Peintre allemand (actif dans la première moitié du XVe s.).

Il doit son nom à un retable qui provient du presbytère de l'église de Staufen, près de Fribourg-en-Brisgau, et qui semble avoir été le retable majeur de cette église. De cet ensemble, dont manque la partie centrale, subsistent les panneaux de la face interne (dominicale) des volets, où sont peintes des scènes de la vie de la Vierge : l'Annonciation, la Visitation, la Nativité, la Circoncision, l'Adoration des mages, la Présentation au Temple et le Couronnement (Fribourg-en-Brisgau, musée des Augustins). Quant aux volets extérieurs, consacrés à la Passion, 4 d'entre eux (le Christ au mont des Oliviers, le Christ devant Pilate, la Flagellation et le Couronnement d'épines) sont également conservés à Fribourg, alors que 3 autres (l'Arrestation, la Crucifixion et la Mise au tombeau) se trouvent à Karlsruhe (Staatliche Kunsthalle).

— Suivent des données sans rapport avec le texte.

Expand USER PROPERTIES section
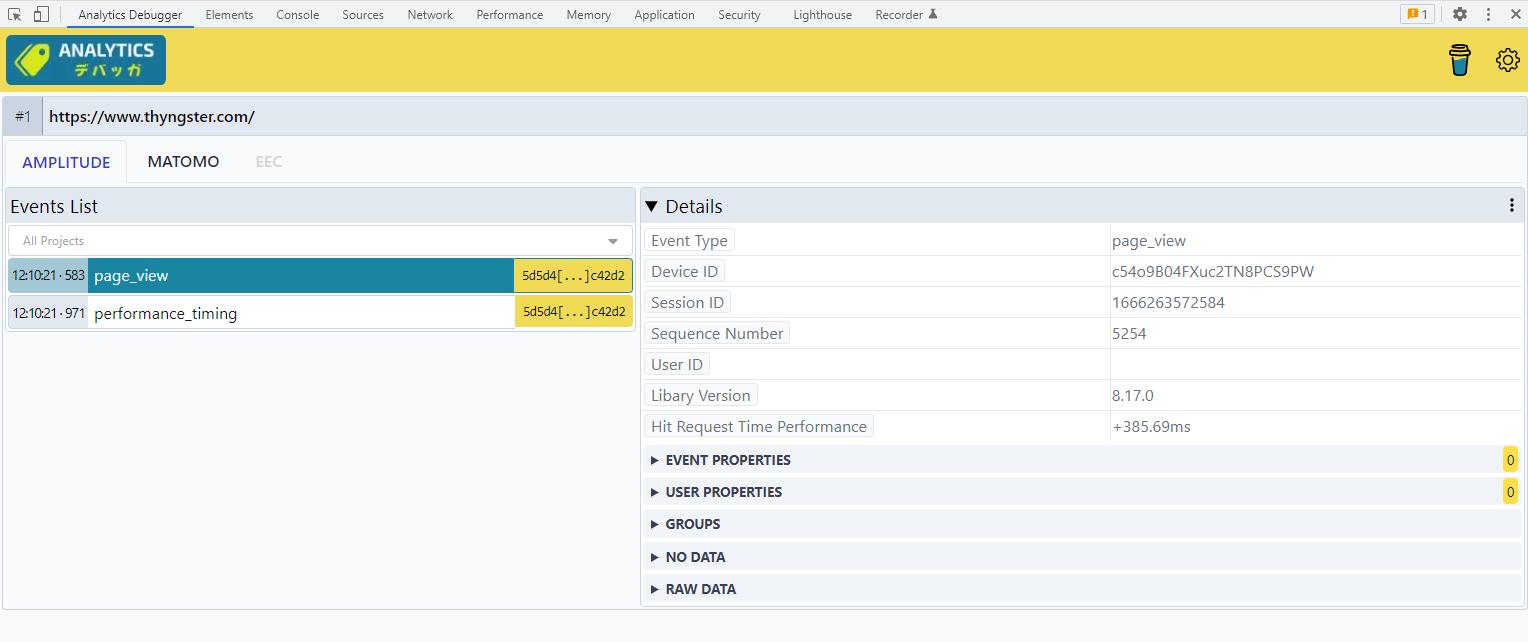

   Le retable fut peint dans le deuxième quart du XVe s. Il se rattache au " style doux " tardif du Rhin supérieur. Les couleurs, éclatantes, ont le velouté de l'émail ; les personnages, au modelé arrondi, d'une délicatesse tout enfantine, s'ordonnent avec simplicité dans un cadre où paysage et intérieurs sont esquissés à l'aide de quelques motifs semblables à des décors de théâtre. On attribue l'exécution de ces scènes à deux peintres formés dans l'atelier du Maître du Jardinet du Paradis ; les volets intérieurs sont donnés à un " Maître de l'Adoration " ; les volets extérieurs sont attribués à un Maître de la Passion.

   M. Woolf (1983) a mis en valeur l'influence de cet atelier sur le style du Maître des Cartes à jouer, le premier graveur en taille-douce, dont l'activité a été localisée dans le Rhin supérieur à partir de 1435 env.